> **Reading passage**
*****
It’s graduation season. I rarely make cakes anymore, but this has some cute and easy elements, so I wanted to share. This isn’t the best picture (the cake had an incident on the way to the party), but I can’t access all my older pics at the moment.

If I remember correctly with the cake pictured, one of my dipped strawberries took a dive in the car, so it was smeared with frosting. (But still yum-o.) My hands are shakier than they used to be, so don’t focus on my penmanship. Overall the cake was a huge hit.

I made two 15×11 cakes and put them together and frosted them with cream cheese buttercream. For this cake the only decoration I used was my graduation strawberries and some chocolate diplomas (I bought the mold for those at a cake store.)

For the strawberry hats I used milk chocolate Ghirardelli squares and Reese’s peanut butter cup miniatures. To make the hats:

  • Put the squares on a cookie sheet, plain side down. 
  • Melt milk chocolate Ghirardelli chips.
  • Dip the smaller end of the peanut butter cups into the melted chocolate to act as glue. Place it in the middle of a square. 
  • Let them set up at room temperature or in the refrigerator.

I made the diplomas from purple dipping melts that I bought as a craft store. Use a bit of the dipping chocolate to glue those to your hardened berries. (Try to place the diplomas on about the same height of the berries–something I learned after seeing this pic. Lol.)

I also dipped the strawberries in melted Ghirardelli milk chocolate chips, so the hats match the strawberries.

Here are some tips I’ve learned after making numerous dipped strawberry displays:

  • Make the graduation hats ahead of time. They will keep for quite a while.

  • Instead of rinsing the berries, wipe them gently with a sightly damp towel. I wipe them again with a dry towel to make sure there is no water left. (Water will cause the chocolate to seize up). If you rinse the berries ahead of time they tend to release more water and appear to sweat after being dipped.
*****
> **Dataset rows**
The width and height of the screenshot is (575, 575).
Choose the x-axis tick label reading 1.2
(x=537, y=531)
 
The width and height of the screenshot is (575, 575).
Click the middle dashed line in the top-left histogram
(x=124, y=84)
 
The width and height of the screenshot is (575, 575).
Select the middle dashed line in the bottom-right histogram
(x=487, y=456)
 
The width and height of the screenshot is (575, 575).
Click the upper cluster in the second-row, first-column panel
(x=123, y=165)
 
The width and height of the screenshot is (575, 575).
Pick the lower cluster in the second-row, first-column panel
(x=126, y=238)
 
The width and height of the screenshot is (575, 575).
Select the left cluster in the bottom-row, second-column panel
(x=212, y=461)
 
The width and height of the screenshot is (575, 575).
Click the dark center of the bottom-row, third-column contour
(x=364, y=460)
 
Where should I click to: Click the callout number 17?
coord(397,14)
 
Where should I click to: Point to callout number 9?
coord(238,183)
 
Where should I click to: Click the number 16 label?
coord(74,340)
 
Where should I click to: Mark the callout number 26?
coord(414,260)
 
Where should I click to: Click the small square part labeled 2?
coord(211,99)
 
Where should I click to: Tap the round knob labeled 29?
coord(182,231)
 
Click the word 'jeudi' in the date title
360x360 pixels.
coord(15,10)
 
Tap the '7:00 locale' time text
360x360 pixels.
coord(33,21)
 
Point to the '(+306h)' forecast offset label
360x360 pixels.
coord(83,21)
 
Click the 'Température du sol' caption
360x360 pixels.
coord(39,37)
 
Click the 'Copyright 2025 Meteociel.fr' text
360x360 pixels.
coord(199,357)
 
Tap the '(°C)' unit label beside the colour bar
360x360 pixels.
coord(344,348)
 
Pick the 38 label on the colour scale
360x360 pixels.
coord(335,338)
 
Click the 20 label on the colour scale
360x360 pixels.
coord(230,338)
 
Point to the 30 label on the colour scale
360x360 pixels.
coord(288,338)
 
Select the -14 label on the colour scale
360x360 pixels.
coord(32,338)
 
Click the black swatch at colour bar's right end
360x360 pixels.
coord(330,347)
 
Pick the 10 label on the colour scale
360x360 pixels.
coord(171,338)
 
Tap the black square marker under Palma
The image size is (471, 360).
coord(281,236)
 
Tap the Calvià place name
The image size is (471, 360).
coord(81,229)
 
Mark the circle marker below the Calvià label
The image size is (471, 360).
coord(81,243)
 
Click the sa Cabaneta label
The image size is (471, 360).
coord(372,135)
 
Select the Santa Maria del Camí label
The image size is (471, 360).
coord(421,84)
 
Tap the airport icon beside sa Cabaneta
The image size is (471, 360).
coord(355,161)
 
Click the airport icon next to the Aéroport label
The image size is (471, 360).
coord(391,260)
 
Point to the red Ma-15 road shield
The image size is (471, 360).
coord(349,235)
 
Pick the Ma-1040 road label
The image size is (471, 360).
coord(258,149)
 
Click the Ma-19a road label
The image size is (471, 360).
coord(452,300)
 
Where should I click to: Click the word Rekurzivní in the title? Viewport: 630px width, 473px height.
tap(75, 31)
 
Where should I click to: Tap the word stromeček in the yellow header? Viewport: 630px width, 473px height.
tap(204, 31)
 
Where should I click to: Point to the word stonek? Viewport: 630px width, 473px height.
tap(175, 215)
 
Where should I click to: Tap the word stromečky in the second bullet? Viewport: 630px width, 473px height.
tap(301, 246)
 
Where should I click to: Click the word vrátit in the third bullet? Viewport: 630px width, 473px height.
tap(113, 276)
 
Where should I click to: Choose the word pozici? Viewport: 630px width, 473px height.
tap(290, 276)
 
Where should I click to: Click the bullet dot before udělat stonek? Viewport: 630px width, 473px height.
*****
> **Written exercise**
Pick up the text above on the graduation cake with chocolate-dipped strawberries, continuing it from its last sentence.

> **Task output**
  • Dip the strawberries the day of the event. I know it’s a pain, but they get runny if dipped too far ahead of time. If you can find stemmed berries, they tend to stay fresh longer, so you can dip those the day before.

  • Don’t overheat the chocolate. I heat it on 50% power in the microwave in a small mug or little bowl, stirring every 30 seconds. If you heat the chocolate too high, you will wind up with streaking. If your chocolate does get overly hot, just stir gently it until it cools down. (You want to be able to cup the bowl comfortably with your hand.)

  • Assemble everything you need before you start dipping in an assembly line. Dried berries, small bowl with chocolate, cookie sheet covered in wax paper. It goes pretty fast if you do your prep work.

  • Spread waxed paper over a cool cookie sheet. (I sometimes put my cookie sheets in the freezer and pull them out right before I start dipping, especially in the Texas summers.) Set the berries on the waxed paper after dipping. I sometimes stick my berries into the freezer for 10 minutes to help them set up.

  • Be gentle when you pull the berries out of the chocolate so the green stems stay in tact.

  • After the strawberries set up, I use a small spoonful of melted chocolate to glue the already dried hats to the top of the berry.

Here is a pic of another graduation cake I made. If I can find the others, I’ll add them here. 

 Hope this gives you all some great ideas as we head in graduation season!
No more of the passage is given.